現時点では新しい治療方法は厳しい治験を経て臨床で使えるようになります。また、海外では保険適用であったり臨床化されているけど日本では健康保険の対象外であったり、日本での臨床使用が認められていない薬剤や治療方法はゼロではありません。
しかし、万が一自分ががんと診断されたり家族ががんに罹患した時は医師から提案された治療方法の上を行く治療方法があるのではないかとネットを検索したり、知人の話を聞いたり、健康関連本を買い集めたりする行動は自然だと思います。
これからは、がんの「最善治療」と呼ぼう❗
私達は厳しいチェックを受けたがん治療方法を「標準治療」と呼びます。標準ということはプレミアムやsuperlativeや知る人ぞ知る的なスペシャルな治療方法があるのではないかと考えてしまいませんか?
私が推奨するがん治療関連のトンデモを排除する知識を得ることができる一般向け書籍の代表例です。

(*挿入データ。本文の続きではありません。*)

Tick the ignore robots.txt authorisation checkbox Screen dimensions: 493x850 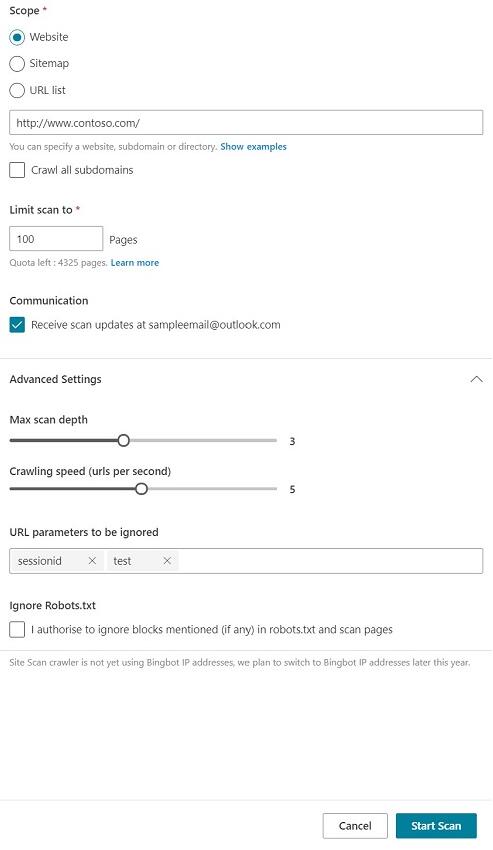[x=17, y=629]
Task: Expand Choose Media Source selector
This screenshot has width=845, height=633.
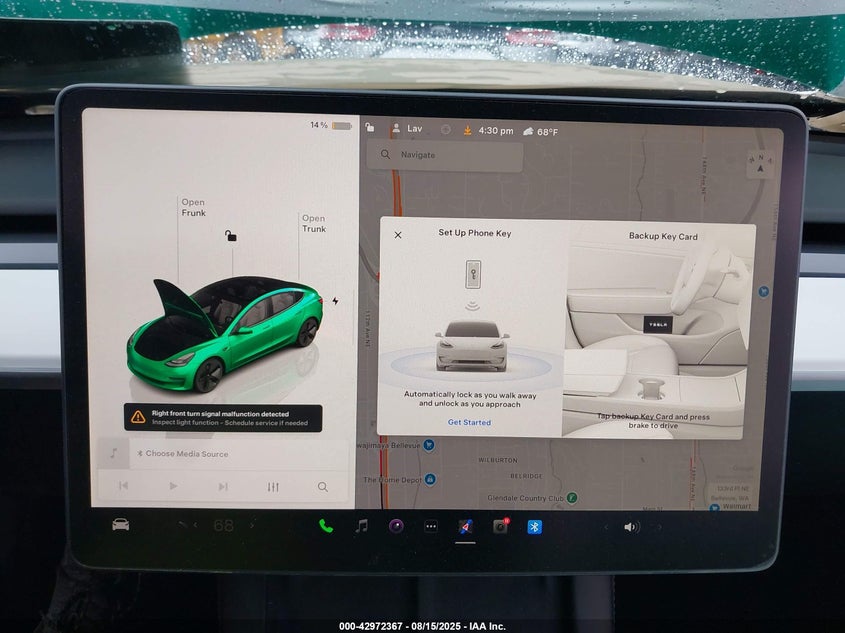Action: (187, 454)
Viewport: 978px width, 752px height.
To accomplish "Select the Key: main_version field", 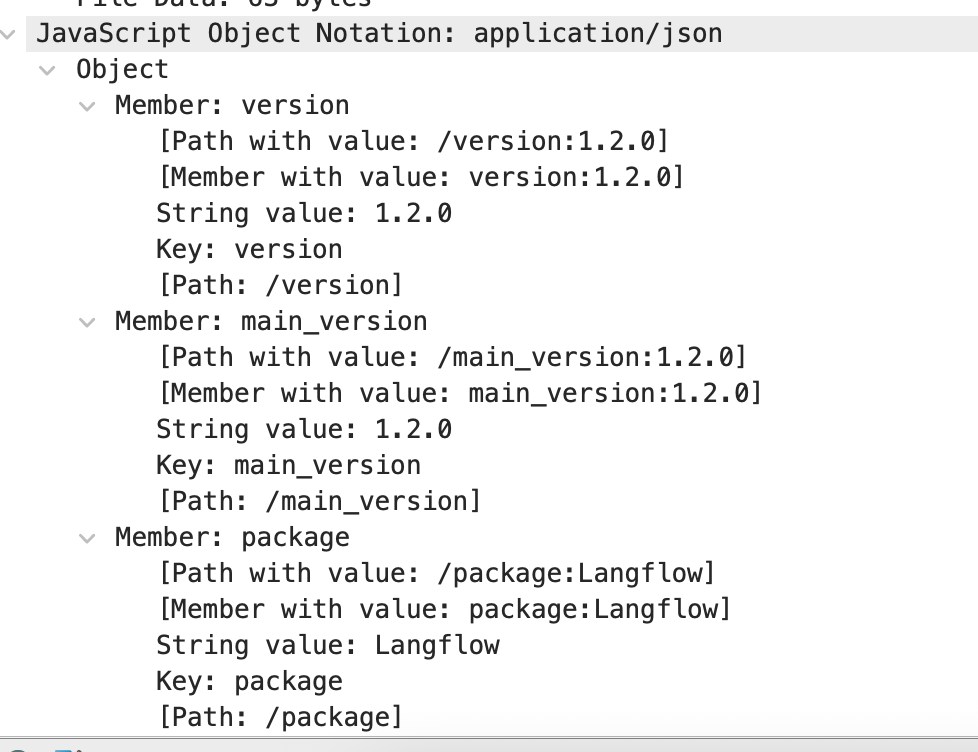I will coord(288,465).
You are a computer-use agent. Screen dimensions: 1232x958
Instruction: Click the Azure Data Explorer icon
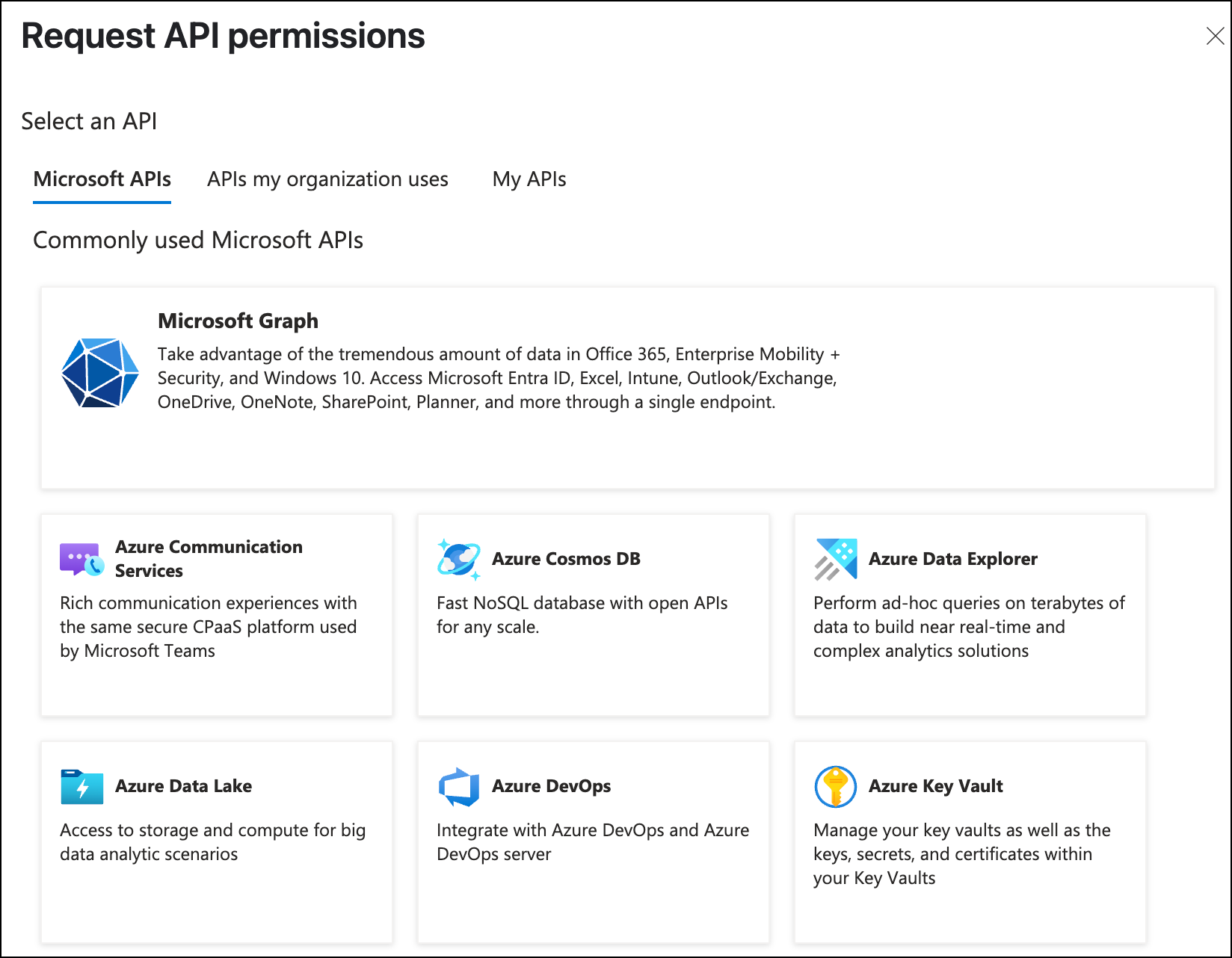coord(835,559)
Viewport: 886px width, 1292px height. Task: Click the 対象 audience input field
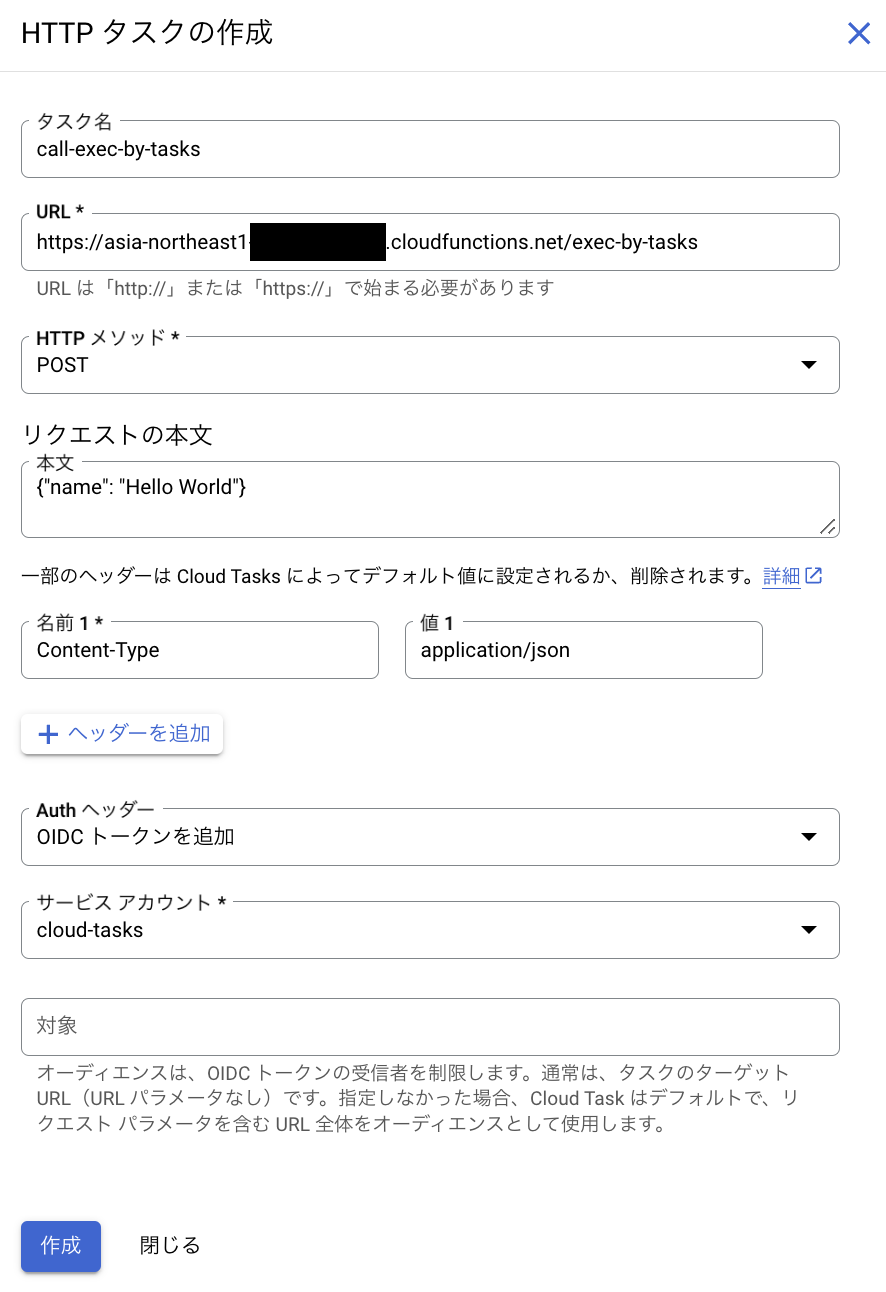(430, 1026)
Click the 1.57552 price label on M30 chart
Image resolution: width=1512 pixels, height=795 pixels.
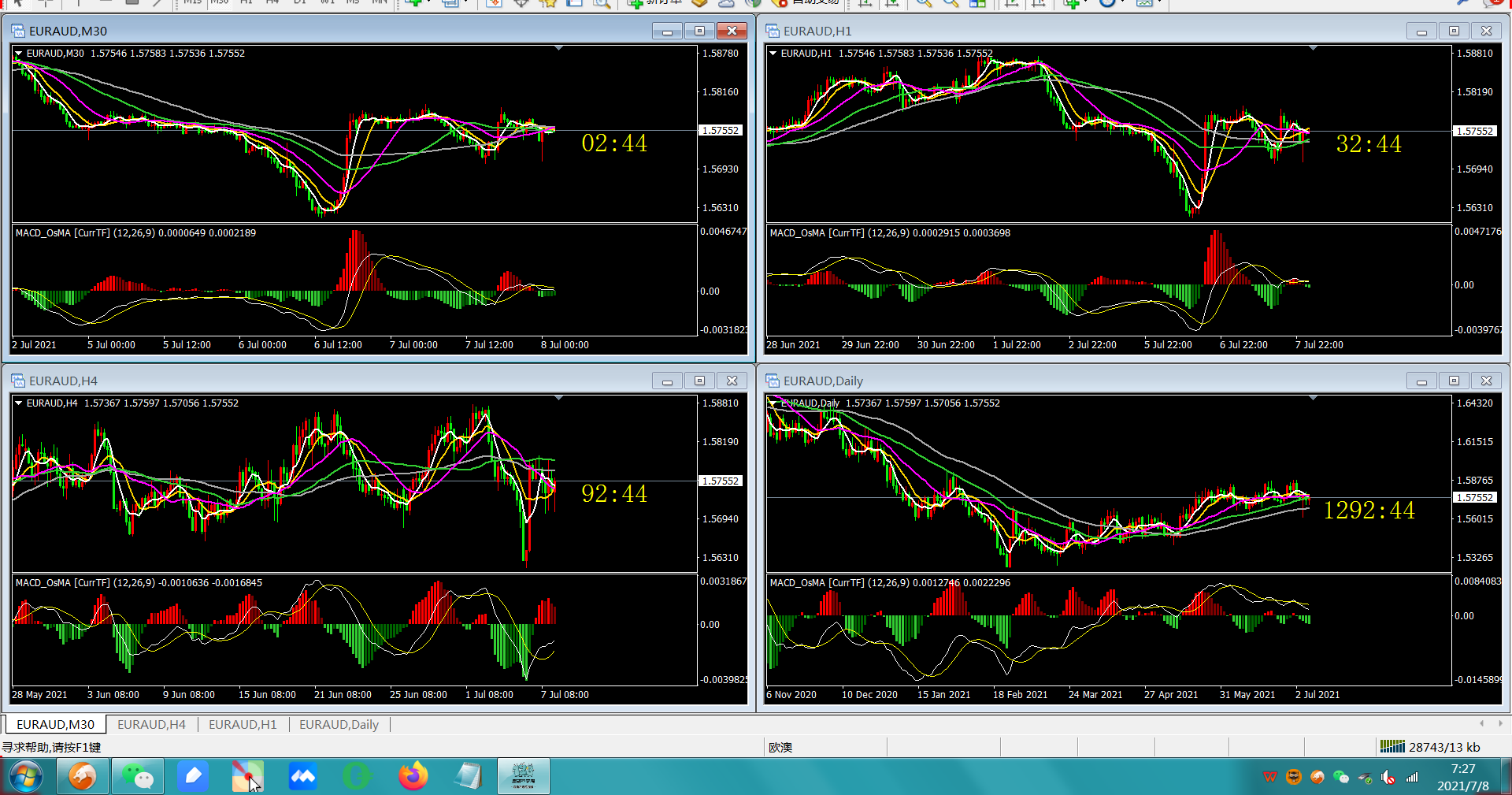tap(721, 131)
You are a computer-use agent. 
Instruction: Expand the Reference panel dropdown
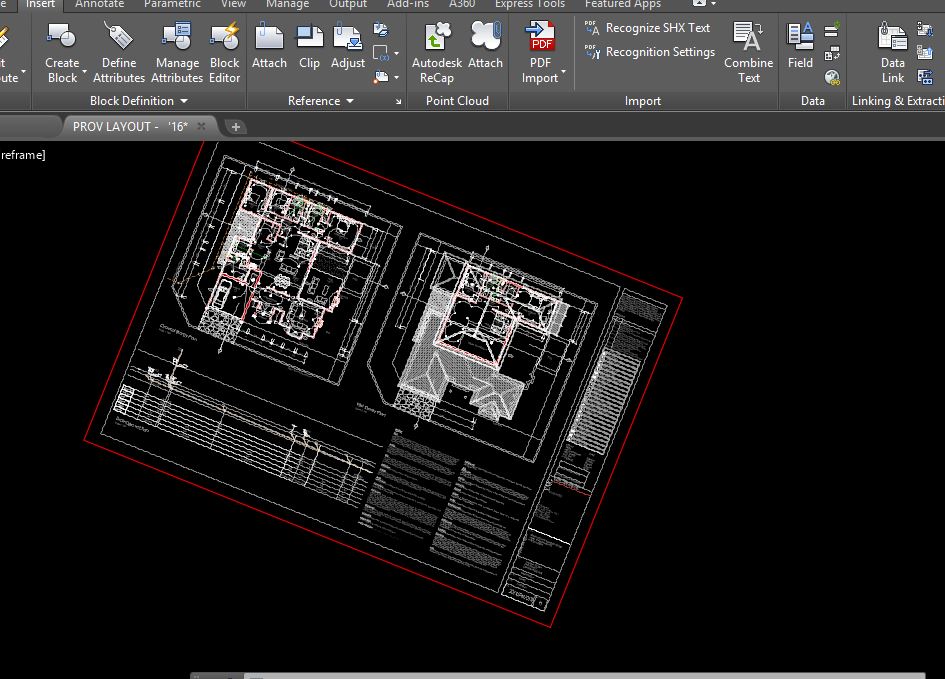click(349, 101)
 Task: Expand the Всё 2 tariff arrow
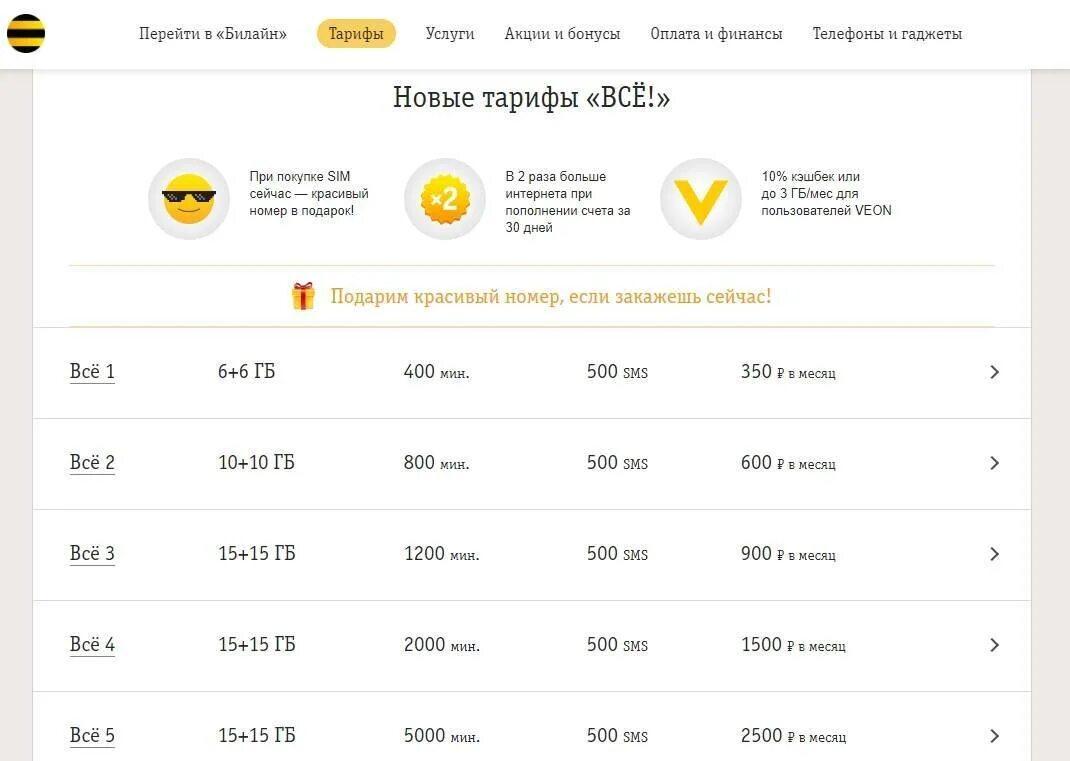click(993, 463)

おお!真ん中の本の著者は私じゃないですが、なんたる偶然なんだろう(棒)
非常に悪い例えですが、うな丼の松・竹・梅や天ぷらそばの並・上・特上のように標準より上があると考えがちです。私はがんの標準治療についてはエリート中のエリート治療である、と患者さんに伝えます。先日このようなツイートを見かけました。
たしかに標準医療より「最善治療」のほうがイメージが良く、さらに上の秘法があるとは受け止めないのではないでしょうか?
これからは、がん治療は標準治療ではなく「最善治療」と呼びませんか?
医療広告ガイドラインでは、「最適」「最先端」は誇大広告にあたるとしてNG表現になってますけど。